Americans Elect -- a nonprofit organization aiming to create an alternative, independent presidential ticket -- announced today it has qualified for ballot access in California, marking a significant milestone in its quest to be a factor in the 2012 race.
California is the 12th state in which the group has earned a spot on the ballot, and it was the heaviest lift thus far for the nascent group. The effort to get on the state's ballot started last March and employed more than 1,500 people to collect more than 1.6 million signatures, the Tribune Washington Bureau reported in July
"Ballot access in California is a major milestone in achieving ballot access in all 50 states," said Kellen Arno, the group's director of ballot access, in a statement. "Submitting 1.62 million signatures in California, a politically complex and diverse state, is testimony to the fact that Californians are looking for a better choice in the electoral process and one that will put an end to partisan gridlock in Washington."
The group has a novel approach to circumventing the two-party system; it plans to hold an open, online nominating process next June, and the winning candidate must choose a running mate outside his or her party.
According to spokeswoman Ileana Wachtel, the group has raised around $22 million so far, including $5 million from investor Peter Ackerman, whose son Elliot is the group's chief operating officer. But because Americans Elect is a 501(c)4 organization -- a "social welfare" nonprofit that does not have to disclose its donors to the
-- many of the group's funders remain a mystery.
The secrecy has prompted skepticism from campaign finance reform advocates, who have repeatedly urged the IRS to reevaluate the group's status.

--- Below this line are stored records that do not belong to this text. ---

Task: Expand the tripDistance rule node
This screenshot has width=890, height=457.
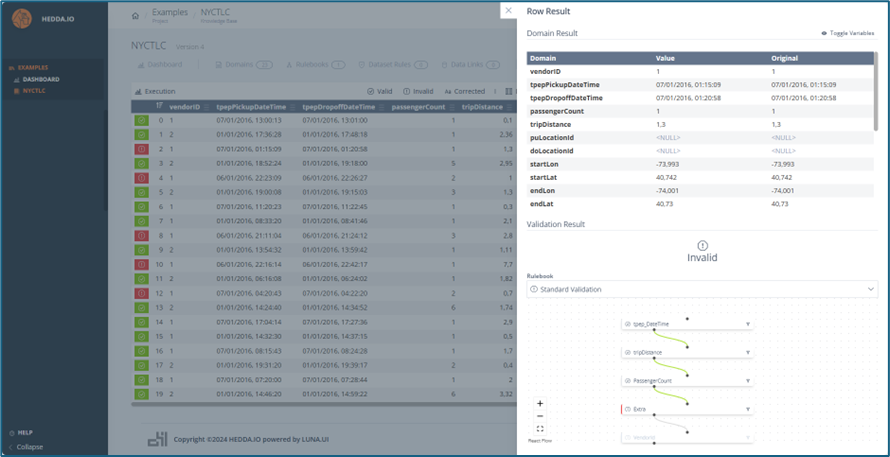Action: click(x=747, y=353)
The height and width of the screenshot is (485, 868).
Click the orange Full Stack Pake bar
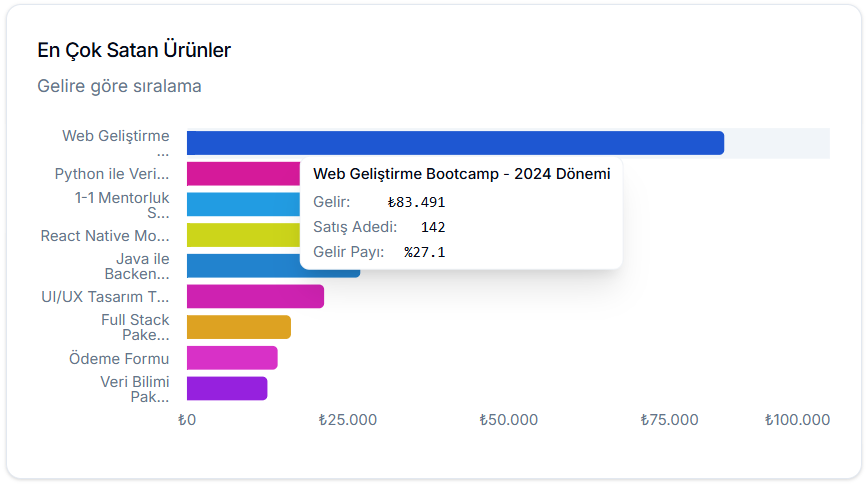pyautogui.click(x=239, y=327)
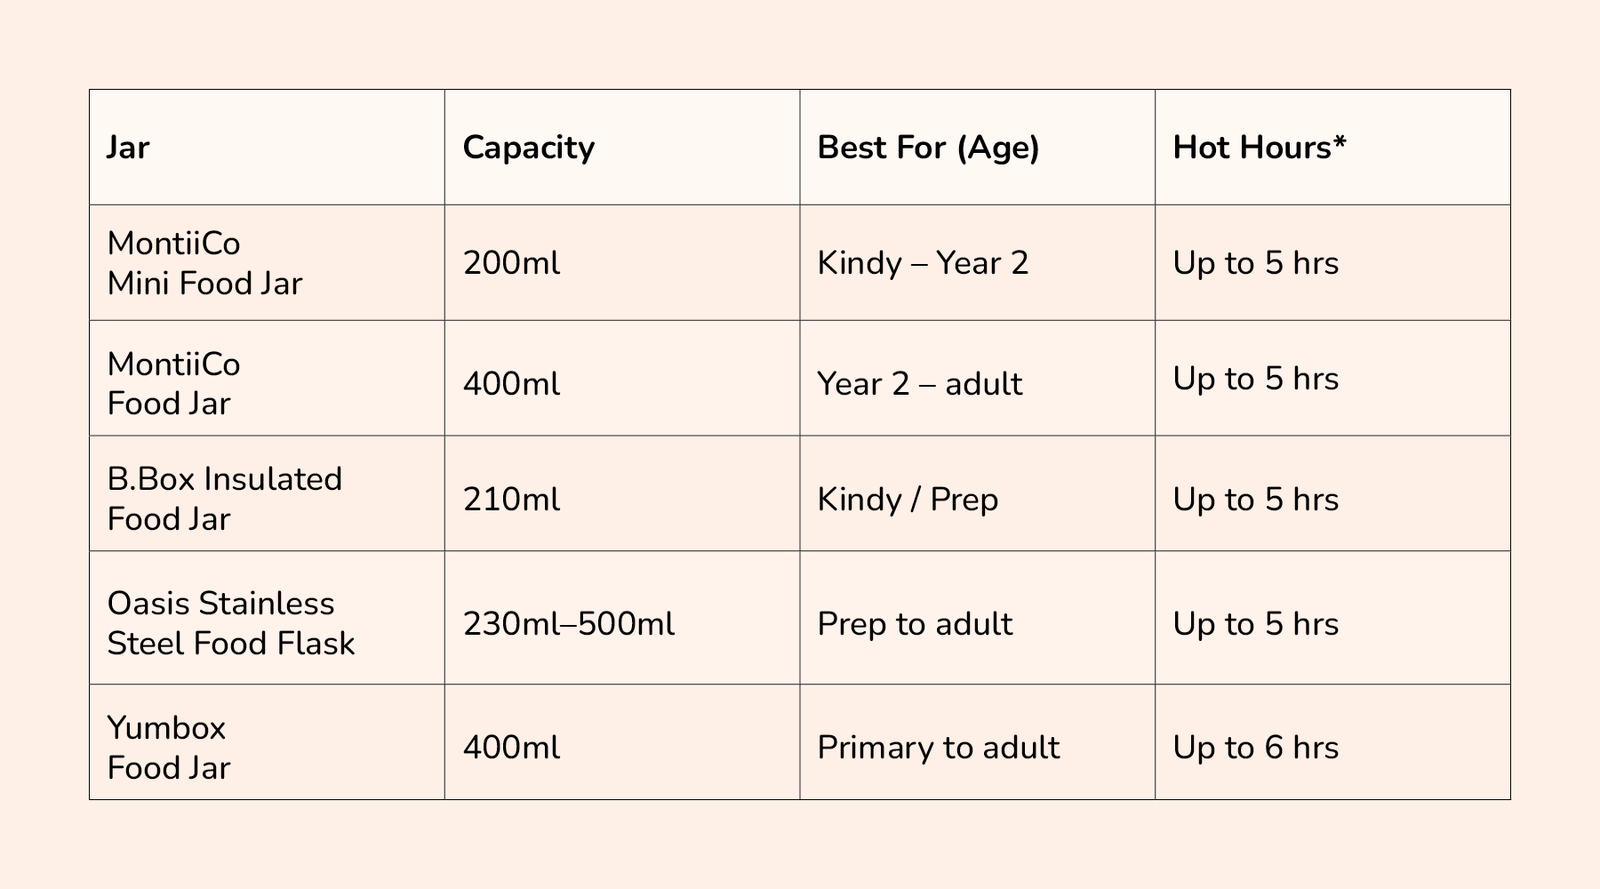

"A group legally qualified in states as a political party in order to obtain ballot access to run a candidate for president cannot simultaneously be a tax-exempt 'social welfare' organization under section 501(c)4," said Fred Wertheimer, president of watchdog group Democracy 21, in a letter to the IRS last week. "Just as third party candidates decided the 2000 presidential race, a third party candidate representing Americans Elect could decide the outcome of the 2012 presidential election. If that were to happen and the IRS has failed to take action here, the agency would be responsible for allowing secret money and a secretly financed organization to decide who is elected to be our next president."
Wachtel, the group's spokeswoman, said there were no plans to change the group's status.